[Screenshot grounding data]
*-*-*
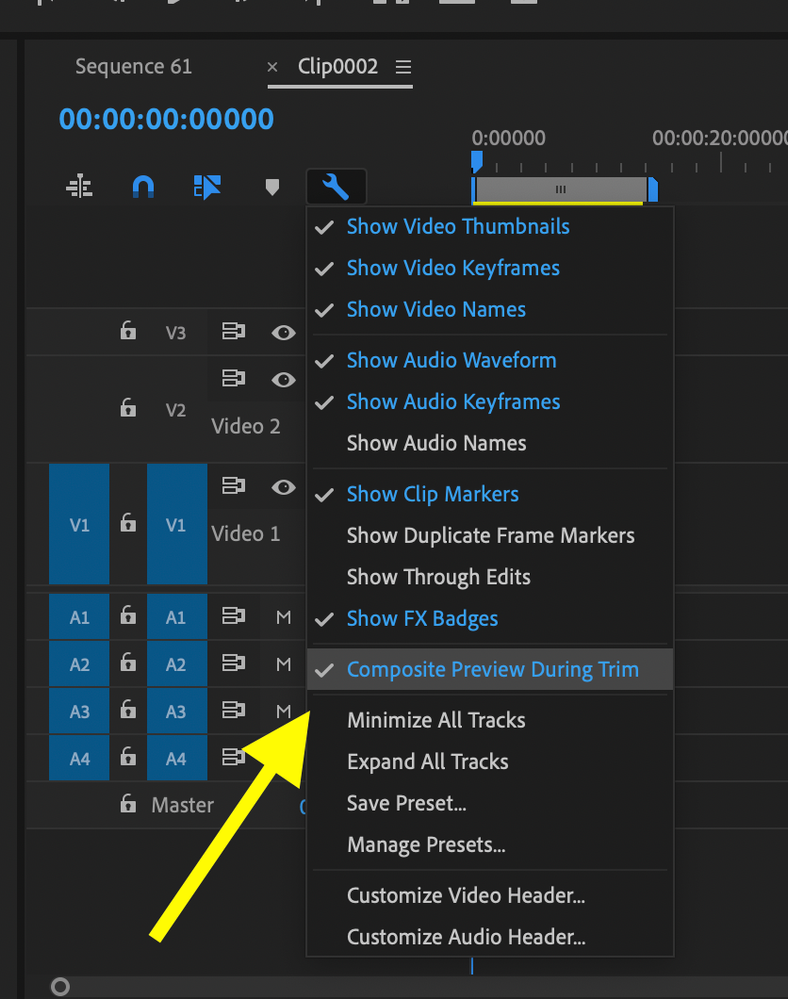788x999 pixels.
Task: Toggle Linked Selection icon
Action: 208,186
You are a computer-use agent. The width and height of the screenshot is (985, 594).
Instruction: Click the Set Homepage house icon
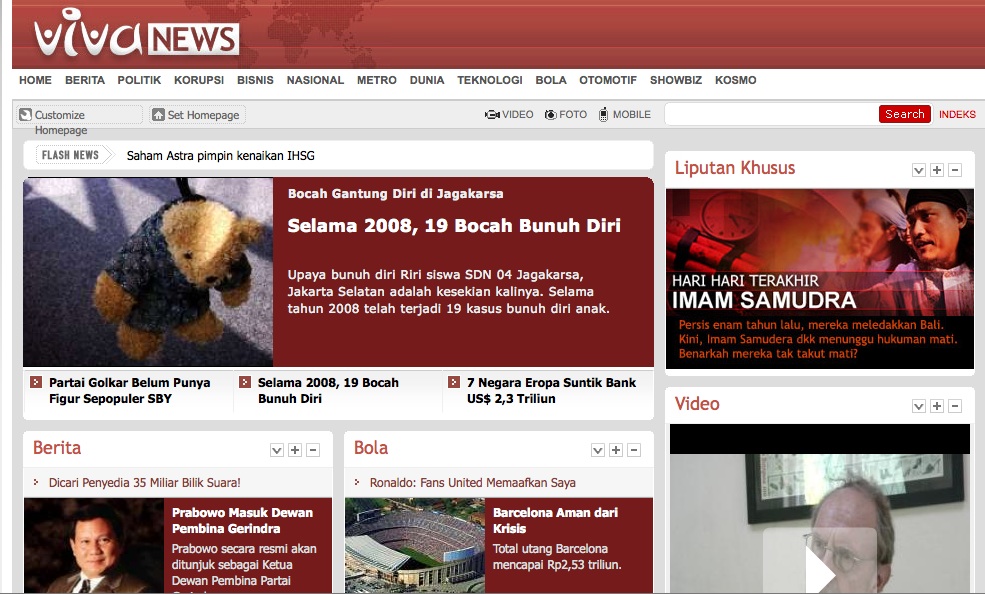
*-*-*
### Try it
Beginning with the line where "You are a computer-use" appears, restate word for word every line down to the last one in the data, but keep the pictures out.

### Exercise solution
You are a computer-use agent. The width and height of the screenshot is (985, 594).
Instruction: Click the Set Homepage house icon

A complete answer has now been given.